Tuesday, April 10, 2012

In the embarrassing words of my ancestor...


I recently read a travel journal written by my great-grandfather on my mother's side, and published in 1906.

Cecil Rhodes: imperialist
I've been aware of the book for a few years now, but been unable to lay hands on it. Thanks to advances in online publishing, the document has been digitally captured, and I was able to download the thing on a site called scribd.com.

For years I thought I was going to have to special request the book on an inter-library loan, but these days you can find long-out-of-print books on any one of half a dozen sites. The book is Briton, Boer And Black: Ten Years Travelling, Trading and Prospecting In South Africa.

Having got all excited about finding this artefact from my family history, my excitement was soon replaced by trepidation. What was in this thing? The title is self-explanatory, it's a tale of derring-do,  gold-prospecting, swashbuckling battles, intrepid journeys and savvy business-dealings in some pretty remote outposts across South Africa.

But what about the politics!
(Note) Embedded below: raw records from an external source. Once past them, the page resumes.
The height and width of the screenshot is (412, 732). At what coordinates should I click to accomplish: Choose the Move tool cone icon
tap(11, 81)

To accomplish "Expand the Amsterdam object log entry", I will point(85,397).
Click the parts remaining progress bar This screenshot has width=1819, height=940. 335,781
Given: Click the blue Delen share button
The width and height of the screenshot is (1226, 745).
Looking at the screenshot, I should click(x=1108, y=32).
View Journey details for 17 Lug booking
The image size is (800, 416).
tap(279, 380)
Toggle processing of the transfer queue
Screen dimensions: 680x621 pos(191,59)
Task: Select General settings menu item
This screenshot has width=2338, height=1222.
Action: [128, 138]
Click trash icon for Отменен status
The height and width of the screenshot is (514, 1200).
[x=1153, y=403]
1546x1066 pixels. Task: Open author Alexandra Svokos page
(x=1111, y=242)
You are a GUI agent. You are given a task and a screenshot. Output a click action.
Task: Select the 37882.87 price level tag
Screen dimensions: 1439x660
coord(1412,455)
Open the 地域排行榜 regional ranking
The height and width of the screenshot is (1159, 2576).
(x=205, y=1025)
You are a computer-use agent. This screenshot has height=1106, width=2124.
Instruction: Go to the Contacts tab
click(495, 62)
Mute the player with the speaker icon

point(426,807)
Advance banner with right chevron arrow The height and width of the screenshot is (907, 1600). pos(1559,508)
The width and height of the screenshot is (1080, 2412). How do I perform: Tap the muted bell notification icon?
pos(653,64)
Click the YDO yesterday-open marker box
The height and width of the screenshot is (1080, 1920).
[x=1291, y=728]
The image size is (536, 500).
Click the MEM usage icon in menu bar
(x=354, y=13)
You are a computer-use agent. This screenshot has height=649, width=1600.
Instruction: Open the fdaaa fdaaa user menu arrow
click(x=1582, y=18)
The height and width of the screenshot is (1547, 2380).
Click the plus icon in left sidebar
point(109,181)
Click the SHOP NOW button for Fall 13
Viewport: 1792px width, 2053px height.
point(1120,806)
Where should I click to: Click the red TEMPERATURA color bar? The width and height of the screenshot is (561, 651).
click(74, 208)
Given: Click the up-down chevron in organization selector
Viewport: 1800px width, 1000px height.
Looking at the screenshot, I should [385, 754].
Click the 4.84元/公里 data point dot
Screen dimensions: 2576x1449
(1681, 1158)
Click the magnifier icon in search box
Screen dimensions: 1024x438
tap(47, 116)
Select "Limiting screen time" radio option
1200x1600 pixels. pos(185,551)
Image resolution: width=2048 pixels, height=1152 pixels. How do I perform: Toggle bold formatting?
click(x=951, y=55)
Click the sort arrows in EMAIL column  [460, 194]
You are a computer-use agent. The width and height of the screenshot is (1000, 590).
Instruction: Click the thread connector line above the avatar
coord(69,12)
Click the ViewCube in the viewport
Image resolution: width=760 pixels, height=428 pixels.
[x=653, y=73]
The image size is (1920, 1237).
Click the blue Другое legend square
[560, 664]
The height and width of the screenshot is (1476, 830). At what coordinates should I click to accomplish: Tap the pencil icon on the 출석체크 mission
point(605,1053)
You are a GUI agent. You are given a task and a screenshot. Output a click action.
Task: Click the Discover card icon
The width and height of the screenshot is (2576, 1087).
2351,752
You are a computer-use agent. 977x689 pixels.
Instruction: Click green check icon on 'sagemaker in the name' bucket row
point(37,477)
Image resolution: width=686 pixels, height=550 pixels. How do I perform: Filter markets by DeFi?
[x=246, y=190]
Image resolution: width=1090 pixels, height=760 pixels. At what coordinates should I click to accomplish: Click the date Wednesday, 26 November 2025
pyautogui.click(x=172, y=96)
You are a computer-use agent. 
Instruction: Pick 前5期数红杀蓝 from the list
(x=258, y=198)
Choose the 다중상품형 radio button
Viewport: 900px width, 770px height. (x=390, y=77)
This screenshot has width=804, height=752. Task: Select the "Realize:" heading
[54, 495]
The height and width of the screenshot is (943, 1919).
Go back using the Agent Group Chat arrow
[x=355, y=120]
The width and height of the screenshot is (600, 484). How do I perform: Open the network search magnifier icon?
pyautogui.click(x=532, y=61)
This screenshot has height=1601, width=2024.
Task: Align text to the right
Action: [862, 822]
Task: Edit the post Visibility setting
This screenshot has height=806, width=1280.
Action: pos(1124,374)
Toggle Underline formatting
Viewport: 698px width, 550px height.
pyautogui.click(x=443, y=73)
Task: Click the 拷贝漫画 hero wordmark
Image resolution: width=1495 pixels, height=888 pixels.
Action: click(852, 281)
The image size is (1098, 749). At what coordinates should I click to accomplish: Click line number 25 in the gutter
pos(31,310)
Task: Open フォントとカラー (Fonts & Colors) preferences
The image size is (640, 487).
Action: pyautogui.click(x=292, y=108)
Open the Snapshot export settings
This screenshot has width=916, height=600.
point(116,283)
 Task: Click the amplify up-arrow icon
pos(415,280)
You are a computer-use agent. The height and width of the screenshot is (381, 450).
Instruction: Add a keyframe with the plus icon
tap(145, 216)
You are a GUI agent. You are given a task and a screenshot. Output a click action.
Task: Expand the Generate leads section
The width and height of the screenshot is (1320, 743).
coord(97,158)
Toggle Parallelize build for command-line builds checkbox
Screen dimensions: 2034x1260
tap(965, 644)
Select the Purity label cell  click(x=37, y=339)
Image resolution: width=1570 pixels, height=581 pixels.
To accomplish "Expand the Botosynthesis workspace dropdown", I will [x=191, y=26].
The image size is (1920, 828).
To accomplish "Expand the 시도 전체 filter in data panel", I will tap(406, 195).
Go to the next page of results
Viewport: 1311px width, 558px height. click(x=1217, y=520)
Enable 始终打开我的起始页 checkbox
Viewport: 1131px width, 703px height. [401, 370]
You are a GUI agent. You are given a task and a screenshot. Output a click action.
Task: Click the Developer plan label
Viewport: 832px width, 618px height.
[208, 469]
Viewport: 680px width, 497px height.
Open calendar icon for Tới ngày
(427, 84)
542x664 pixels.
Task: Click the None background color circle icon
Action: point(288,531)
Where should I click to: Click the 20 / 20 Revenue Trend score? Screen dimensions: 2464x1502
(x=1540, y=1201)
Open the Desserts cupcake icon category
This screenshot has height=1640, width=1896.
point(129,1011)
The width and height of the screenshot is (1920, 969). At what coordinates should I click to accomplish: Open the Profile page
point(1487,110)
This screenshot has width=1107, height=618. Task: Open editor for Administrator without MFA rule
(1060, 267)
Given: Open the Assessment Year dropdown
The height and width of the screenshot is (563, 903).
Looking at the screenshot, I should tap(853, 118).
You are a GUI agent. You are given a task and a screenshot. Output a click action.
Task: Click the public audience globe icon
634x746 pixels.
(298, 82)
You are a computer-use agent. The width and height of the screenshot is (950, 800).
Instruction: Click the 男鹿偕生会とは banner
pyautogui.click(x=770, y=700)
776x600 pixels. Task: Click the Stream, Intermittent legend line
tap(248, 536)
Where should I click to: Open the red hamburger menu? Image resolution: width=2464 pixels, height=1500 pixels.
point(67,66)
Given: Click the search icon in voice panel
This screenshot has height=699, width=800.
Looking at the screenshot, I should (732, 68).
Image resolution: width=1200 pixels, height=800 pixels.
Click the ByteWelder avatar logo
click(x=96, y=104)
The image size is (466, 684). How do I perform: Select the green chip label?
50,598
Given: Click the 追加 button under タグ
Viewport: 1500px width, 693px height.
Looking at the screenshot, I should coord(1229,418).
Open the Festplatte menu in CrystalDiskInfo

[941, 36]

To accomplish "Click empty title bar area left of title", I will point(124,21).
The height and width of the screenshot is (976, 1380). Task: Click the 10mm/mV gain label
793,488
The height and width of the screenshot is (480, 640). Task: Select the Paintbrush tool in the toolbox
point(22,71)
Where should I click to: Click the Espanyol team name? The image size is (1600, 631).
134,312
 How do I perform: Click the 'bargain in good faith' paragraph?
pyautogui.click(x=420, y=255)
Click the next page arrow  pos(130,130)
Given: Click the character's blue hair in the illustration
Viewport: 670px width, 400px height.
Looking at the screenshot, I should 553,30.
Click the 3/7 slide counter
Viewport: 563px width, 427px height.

Great-gramps was a British imperialist in the heyday of colonial conquest of our subcontinent. One couldn't be sure, but it was likely he had participated in establishing a global empire by exploiting, double-crossing and exterminating indigenous populations worldwide. It was quite possible that 105 years of hindsight would do him no favours. So it was with some nerves that I loaded the document onto my iPad and opened page one.

Shakespeare, Dickens and Twain all showed the bigotry of their time in their work, so there was no reason my grandfather should be immune. Indeed he was not!

The book made harrowing reading for a white liberal who's always fancied himself an enlightened soul. Great gramps peppers his account with k-bombs, n-bombs and paternalism, before segueing incidentally into the most benighted racism one could imagine. At one point a group of BaSotho gun runners await their colleagues, "squatting, like so many baboons". Later on, in what was either present-day Zimbabwe or Zambia he encounters all manner of "savages". He remarks, almost anthropologically that the "blacks always beat about the bush, especially when they have something important to discuss." There's worse too.

The Boers don't escape my tribesman's gimlet eye either. They get off quite lightly though, being found "a very hospitable race, friendly to the English as individuals, especially if one can speak their language."

Disappointed as I was with the tone and the attitudes displayed, there was hope. As I say, the bigotry is almost incidental, unquestioned. In fact, the dealings of the protagonist with the other characters (almost all either black or Dutch) are almost uniformly positive. Even a spell he spends held captive by a tribe in darkest Matabeleland is a fairly polite experience.

We're hardly talking Mein Kampf here. The narrative is not a conscious justification of white supremacy. The right of the British to rule the world and look after its primitive inhabitants is simply taken as a given.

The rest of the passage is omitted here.